Nanoparticle shows promise in treatment of multiple sclerosis
By Ben Coxworth
November 19, 2012
Good news may be on the way for sufferers of multiple sclerosis – a team of scientists from Illinois-based Northwestern University, the University of Sydney, and the Myelin Repair Foundation in California have succeeded in halting the effects of the disease in lab mice. It all comes down to using nanoparticles to trick the immune system.
When someone has MS, their immune system attacks the myelin membrane that serves as an insulator for the nerve cells in their brain, spinal cord and optic nerve. With that membrane compromised, the nerve cells can’t properly conduct electrical signals, resulting in limb numbness, paralysis or blindness. Some treatments attempt to address this situation by suppressing the entire immune system, although this leaves patients open to infections, and increases their risk of cancer.

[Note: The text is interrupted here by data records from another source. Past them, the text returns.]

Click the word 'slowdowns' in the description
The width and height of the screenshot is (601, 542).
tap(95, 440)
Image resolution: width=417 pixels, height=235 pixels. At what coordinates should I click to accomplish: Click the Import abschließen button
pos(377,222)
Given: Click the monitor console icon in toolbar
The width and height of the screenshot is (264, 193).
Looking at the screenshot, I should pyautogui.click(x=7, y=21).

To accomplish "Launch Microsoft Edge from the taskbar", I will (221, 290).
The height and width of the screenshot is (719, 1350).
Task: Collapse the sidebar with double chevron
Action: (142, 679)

The new treatment incorporates biodegradable nanoparticles made from a polymer called Poly(lactide-co-glycolide), “an easily produced and already FDA-approved substance.” They were developed by Lonnie Shea, a professor of chemical and biological engineering at Northwestern’s McCormick School of Engineering and Applied Science.
In the mouse trials, myelin was attached to the nanoparticles, which were then injected into mice with a disease very similar to relapsing remitting multiple sclerosis. Once in the bloodstream, the nanoparticles made their way to the spleen, where the blood is filtered and dying blood cells are disposed of. There, they were engulfed by immune cells known as macrophages.

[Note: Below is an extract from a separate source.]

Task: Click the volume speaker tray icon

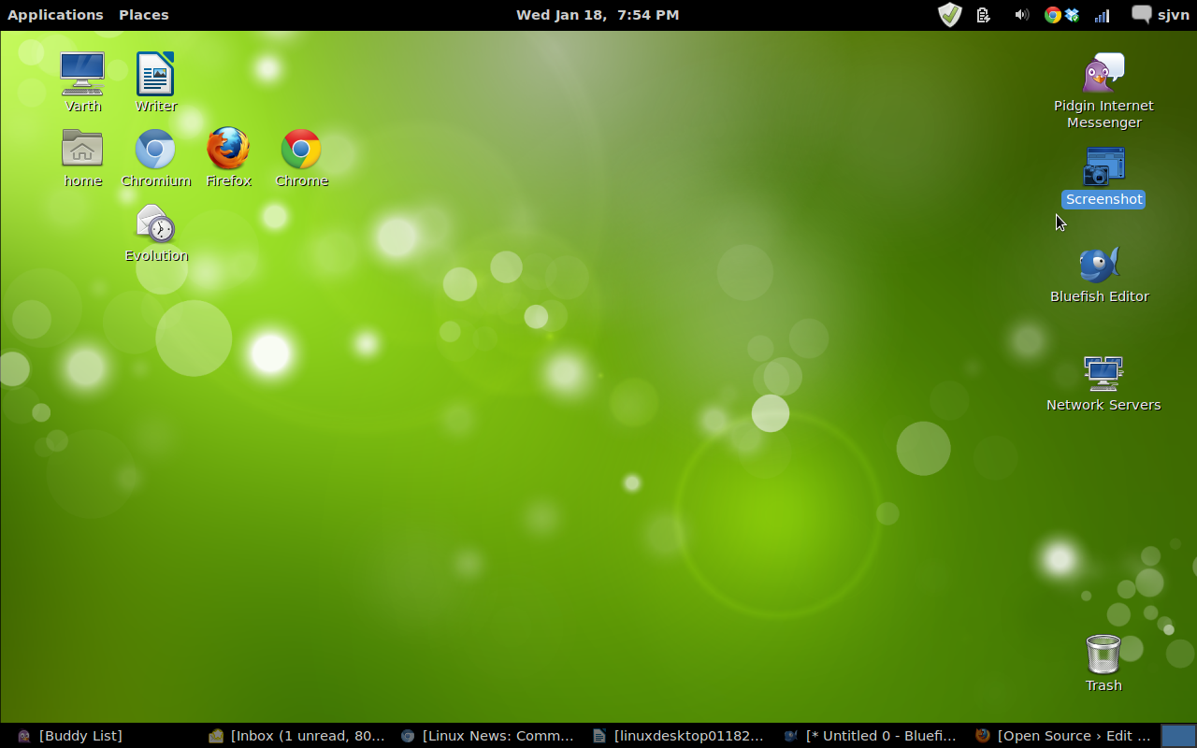Action: 1021,15
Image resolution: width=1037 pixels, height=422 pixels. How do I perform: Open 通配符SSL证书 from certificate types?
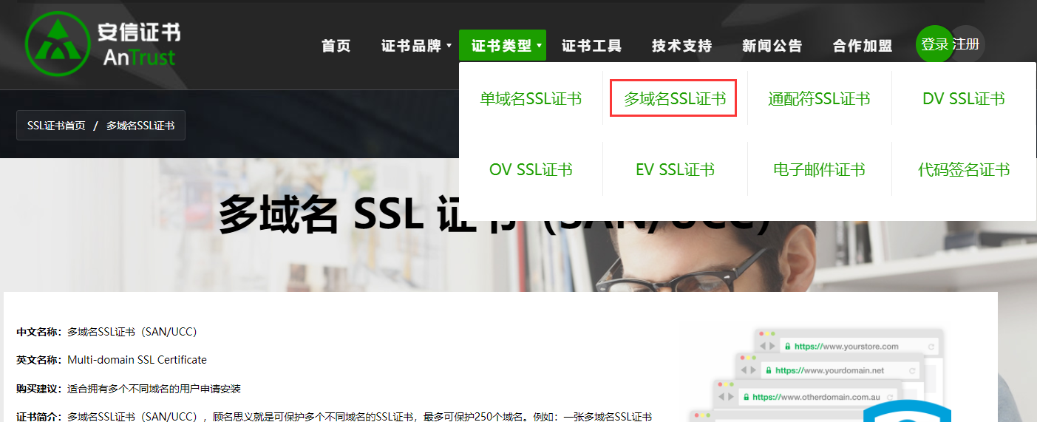[819, 99]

Ordinarily when this happens, the dying cell releases proteins, letting the immune system know that no response is required. In this case, the nanoparticles were interpreted as ordinary dying cells, and their accompanying myelin was thus viewed as something that didn’t require an immune response. This in turn caused the immune system to call off its attack on the animals’ existing myelin membranes, essentially telling the myelin-specific T cells (white blood cells that go after foreign bodies) to “stand down.”
In this way, only the part of the immune system that attacked the myelin membranes was suppressed – everything else was left intact. The mice had no relapses for up to 100 days, which the scientists say is the equivalent of several years for a human MS patient.
It is believed that the same sort of technology could be used to treat other immune system-related disorders such as Type 1 diabetes, food allergies, and asthma. The material attached to the nanoparticles would simply need to be changed accordingly.
The team is now looking towards beginning clinical trails on human MS patients. In a trial already underway, myelin is being introduced to test subjects by attaching it to their own white blood cells. While this approach also shows promise, it is said to be considerably more expensive and labor-intensive than using the nanoparticles.
A paper on the research was published this week in the journal Nature Biotechnology.